-- Exercise A --
In the post below about John Powell, list every composer named in the sentence that begins "He can do a bit of".

-- Document text --
Friday 31 July 2009

Dino Powell

Every now and again, sitting in the cinema as the final credits roll, I see that the music for the film I've been watching was by John Powell. It happened to me yesterday when I took my youngest daughter to the cinema. Seeing John's name makes me smile because twenty years ago I was at College with him. A small bloke, handsome in a slightly chubby way, he had the most dazzling white teeth: if there was ever a Brit who didn't need his teeth fixed to make it in Hollywood, Powell was the man. He displayed no outstanding talent for composition, but worked hard in the Trinity recording studio, was easy to get along with, and was quite good at just about everything.

How did he get into films? It must have helped that he was close friends with Gavin Greenaway, son of Roger "I'd Like to Teach the World to Sing" Greenaway, a luminary in the world of advertising jingles. And Hans Zimmer famously got Powell the job of scoring his first movie, the John Woo action thriller Face/Off starring John Travolta and Nicolas Cage. But you don't get a second job by doing the first one badly, and I think John deserves his success. He can do a bit of Holst, a bit of Strauss, some Copland, some electronica. In fact, as he demonstrated at College, Powell can do just about everything quite well.

-- Material provided --

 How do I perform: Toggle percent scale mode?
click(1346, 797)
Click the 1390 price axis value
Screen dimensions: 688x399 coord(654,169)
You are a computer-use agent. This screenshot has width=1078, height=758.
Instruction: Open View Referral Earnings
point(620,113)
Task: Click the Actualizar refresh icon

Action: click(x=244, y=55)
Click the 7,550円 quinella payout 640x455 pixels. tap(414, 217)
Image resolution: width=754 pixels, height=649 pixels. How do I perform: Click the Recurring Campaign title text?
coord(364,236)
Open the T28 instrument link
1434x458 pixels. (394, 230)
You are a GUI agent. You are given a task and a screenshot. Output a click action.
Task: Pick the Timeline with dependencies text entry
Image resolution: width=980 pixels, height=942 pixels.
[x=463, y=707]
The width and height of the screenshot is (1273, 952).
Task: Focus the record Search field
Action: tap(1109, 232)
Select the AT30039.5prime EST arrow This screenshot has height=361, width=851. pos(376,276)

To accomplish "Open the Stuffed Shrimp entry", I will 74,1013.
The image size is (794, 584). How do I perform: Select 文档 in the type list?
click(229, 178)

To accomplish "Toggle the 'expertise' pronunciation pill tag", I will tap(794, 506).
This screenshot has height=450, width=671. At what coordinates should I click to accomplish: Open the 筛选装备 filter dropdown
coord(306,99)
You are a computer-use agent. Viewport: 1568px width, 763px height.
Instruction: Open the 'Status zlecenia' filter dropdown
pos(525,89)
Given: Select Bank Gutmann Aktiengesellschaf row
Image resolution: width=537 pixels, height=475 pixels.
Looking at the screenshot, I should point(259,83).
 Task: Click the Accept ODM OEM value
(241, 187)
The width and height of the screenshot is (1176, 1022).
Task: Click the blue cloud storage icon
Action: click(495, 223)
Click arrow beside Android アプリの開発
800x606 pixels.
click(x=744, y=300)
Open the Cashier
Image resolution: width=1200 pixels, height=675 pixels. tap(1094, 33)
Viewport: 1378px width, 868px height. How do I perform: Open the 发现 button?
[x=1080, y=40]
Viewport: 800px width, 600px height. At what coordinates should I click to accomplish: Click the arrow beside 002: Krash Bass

-- Exercise B --
Copy out the stretch of rows above, from the row that contains "Task: Click the Actualizar refresh icon" through the row that contains "click(229, 178)", with both of those rows included.

-- Final result A --
Holst, Strauss, Copland

-- Final result B --
Task: Click the Actualizar refresh icon

Action: click(x=244, y=55)
Click the 7,550円 quinella payout 640x455 pixels. tap(414, 217)
Image resolution: width=754 pixels, height=649 pixels. How do I perform: Click the Recurring Campaign title text?
coord(364,236)
Open the T28 instrument link
1434x458 pixels. (394, 230)
You are a GUI agent. You are given a task and a screenshot. Output a click action.
Task: Pick the Timeline with dependencies text entry
Image resolution: width=980 pixels, height=942 pixels.
[x=463, y=707]
The width and height of the screenshot is (1273, 952).
Task: Focus the record Search field
Action: tap(1109, 232)
Select the AT30039.5prime EST arrow This screenshot has height=361, width=851. pos(376,276)

To accomplish "Open the Stuffed Shrimp entry", I will 74,1013.
The image size is (794, 584). How do I perform: Select 文档 in the type list?
click(229, 178)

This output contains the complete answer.